Prompt | Everything from the line with "Task: Open the documentation book icon" to the final line of the entries is to be set down exactly, except the pictures.

Extracted information |

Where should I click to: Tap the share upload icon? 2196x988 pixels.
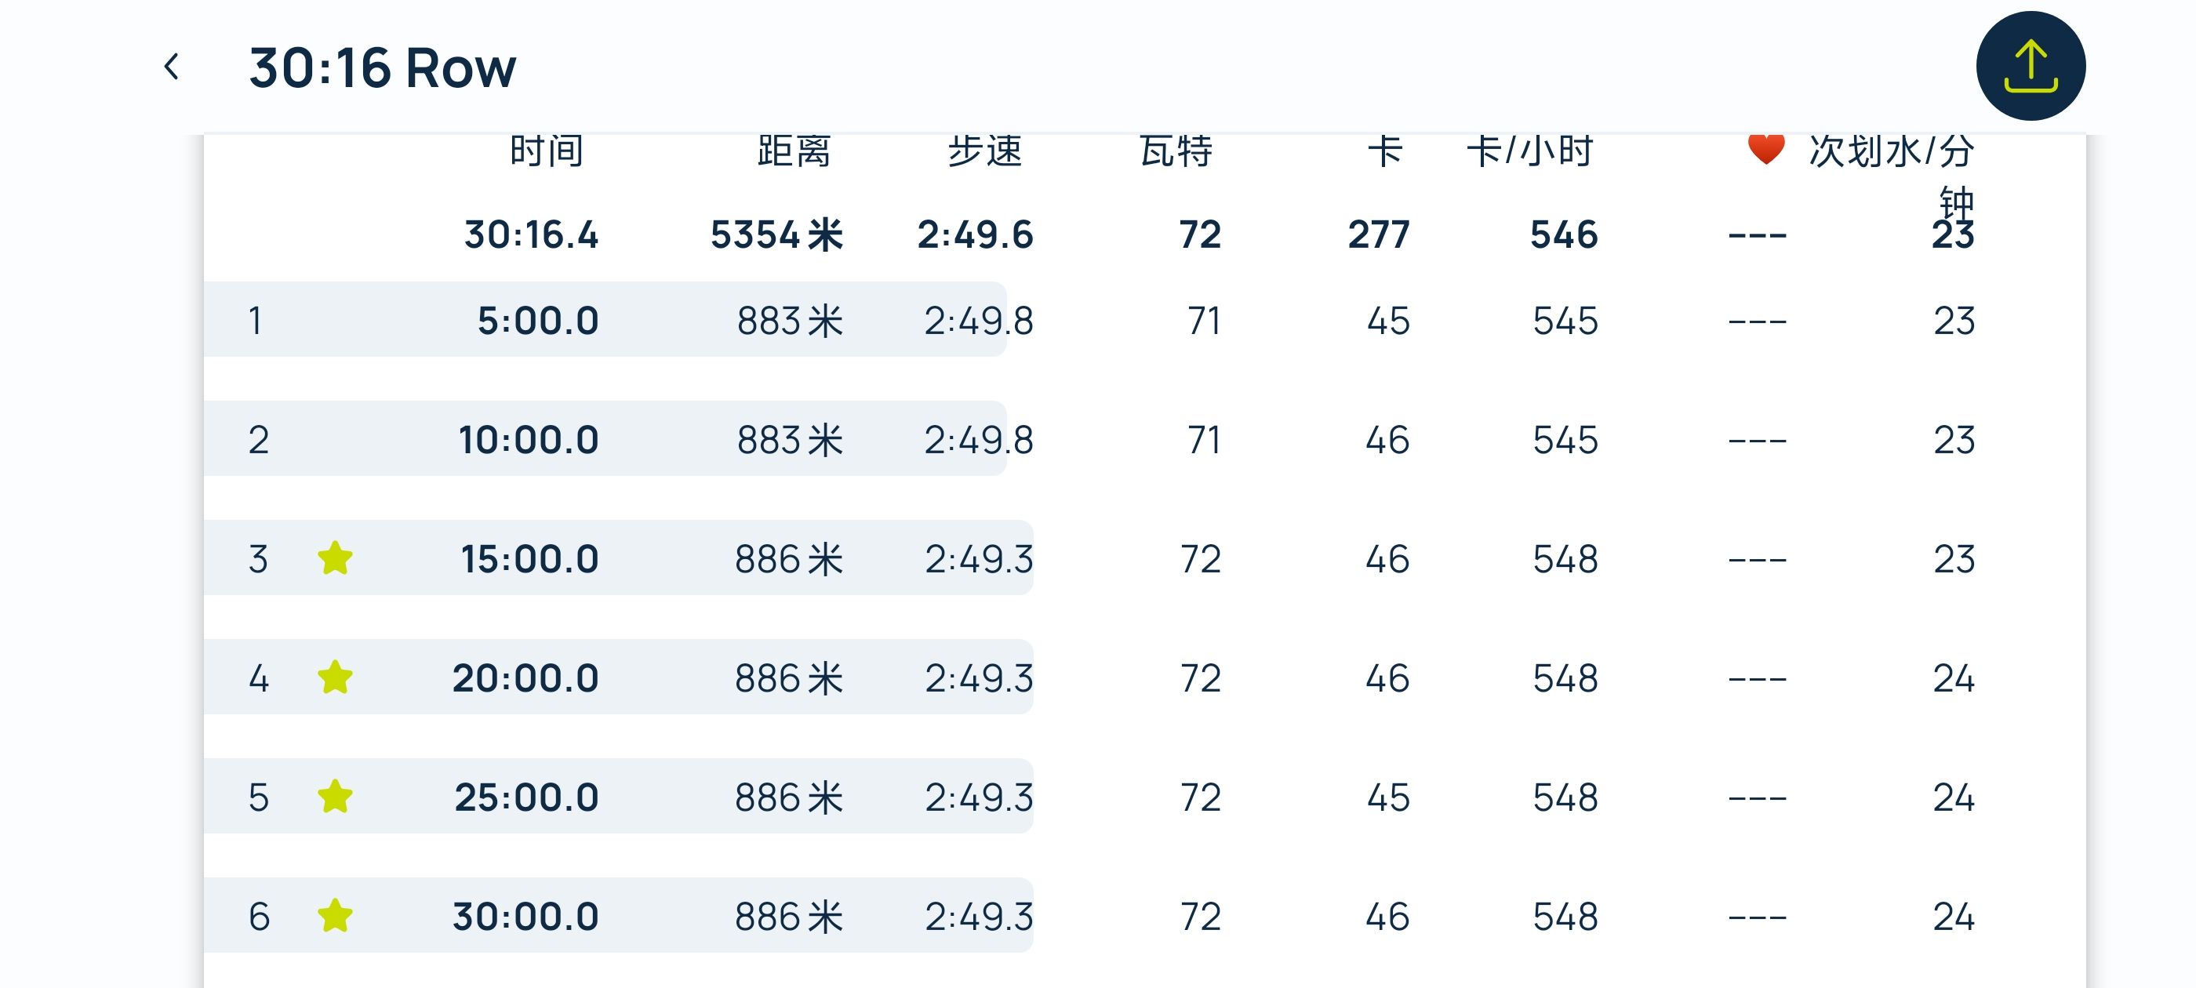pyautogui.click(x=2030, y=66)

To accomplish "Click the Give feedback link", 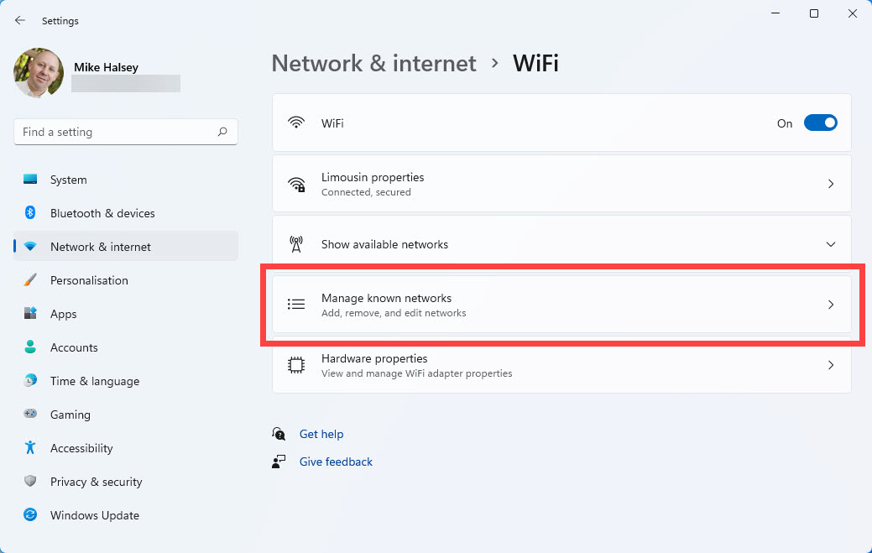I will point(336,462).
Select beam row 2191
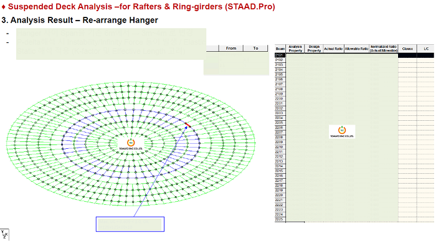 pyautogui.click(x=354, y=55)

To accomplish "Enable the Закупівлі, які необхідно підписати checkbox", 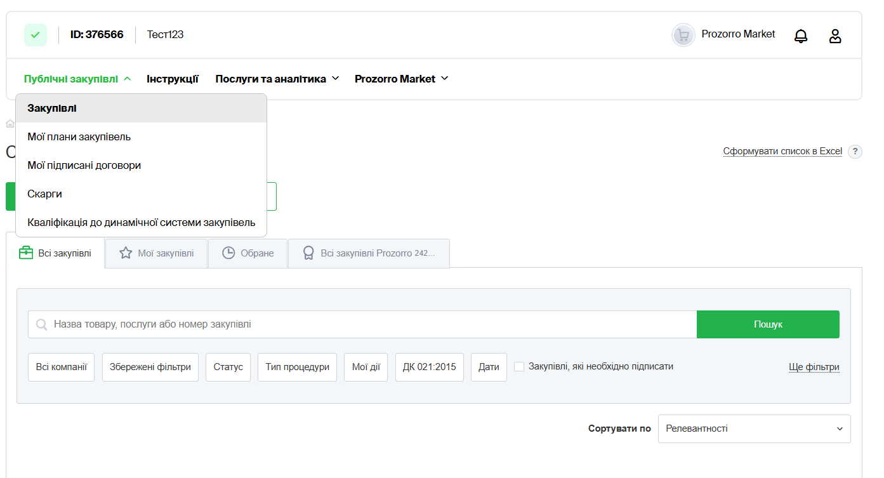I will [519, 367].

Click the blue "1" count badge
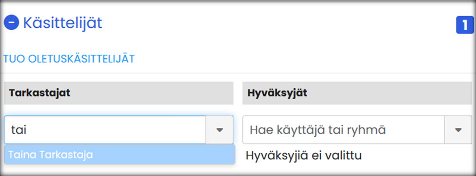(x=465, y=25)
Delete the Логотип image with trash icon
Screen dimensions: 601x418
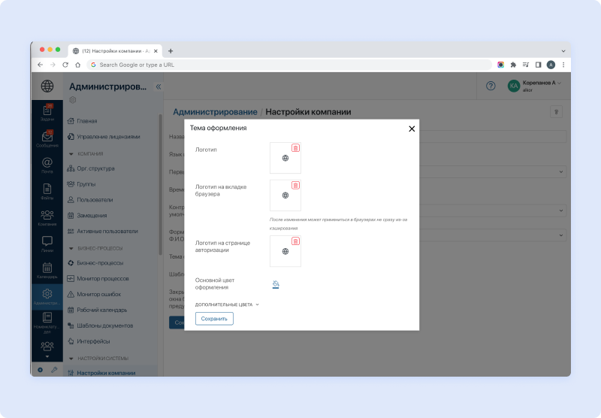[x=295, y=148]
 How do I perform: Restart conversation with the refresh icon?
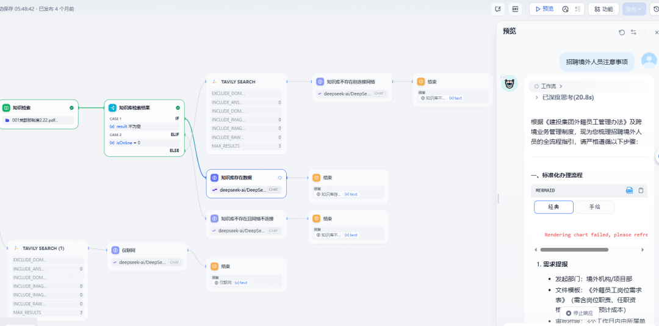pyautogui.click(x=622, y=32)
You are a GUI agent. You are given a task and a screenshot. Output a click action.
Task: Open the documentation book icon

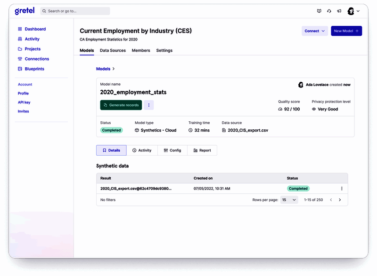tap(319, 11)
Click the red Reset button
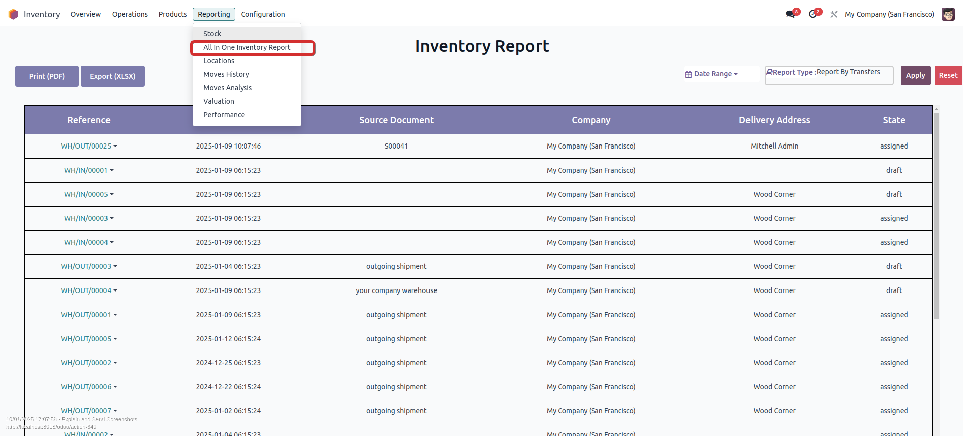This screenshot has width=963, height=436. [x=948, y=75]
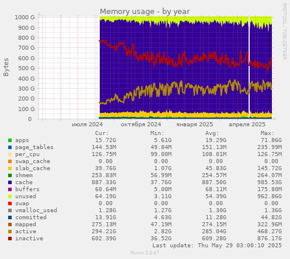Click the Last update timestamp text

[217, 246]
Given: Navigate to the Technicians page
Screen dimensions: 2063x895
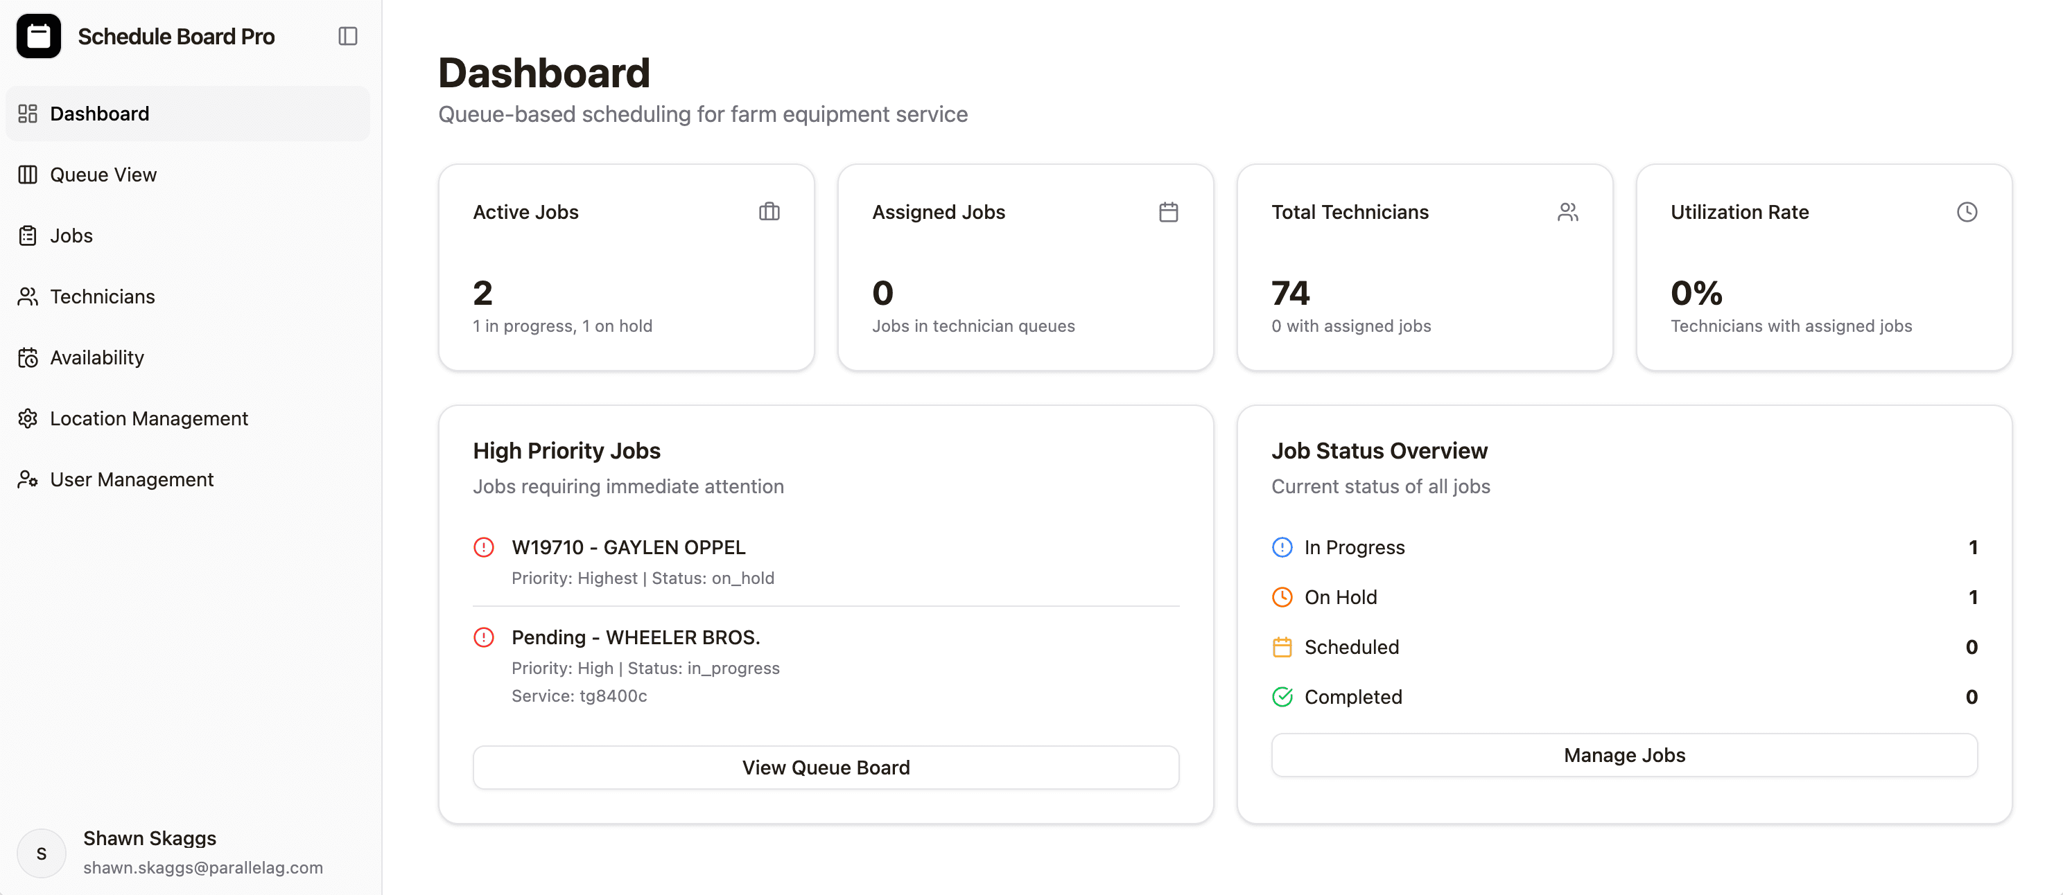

Result of the exercise |
Task: Open the documentation book icon

tap(319, 11)
Click the red Reset button
This screenshot has width=963, height=436. [x=948, y=75]
Click the Last update timestamp text

[217, 246]
Given: Navigate to the Technicians page
Screen dimensions: 2063x895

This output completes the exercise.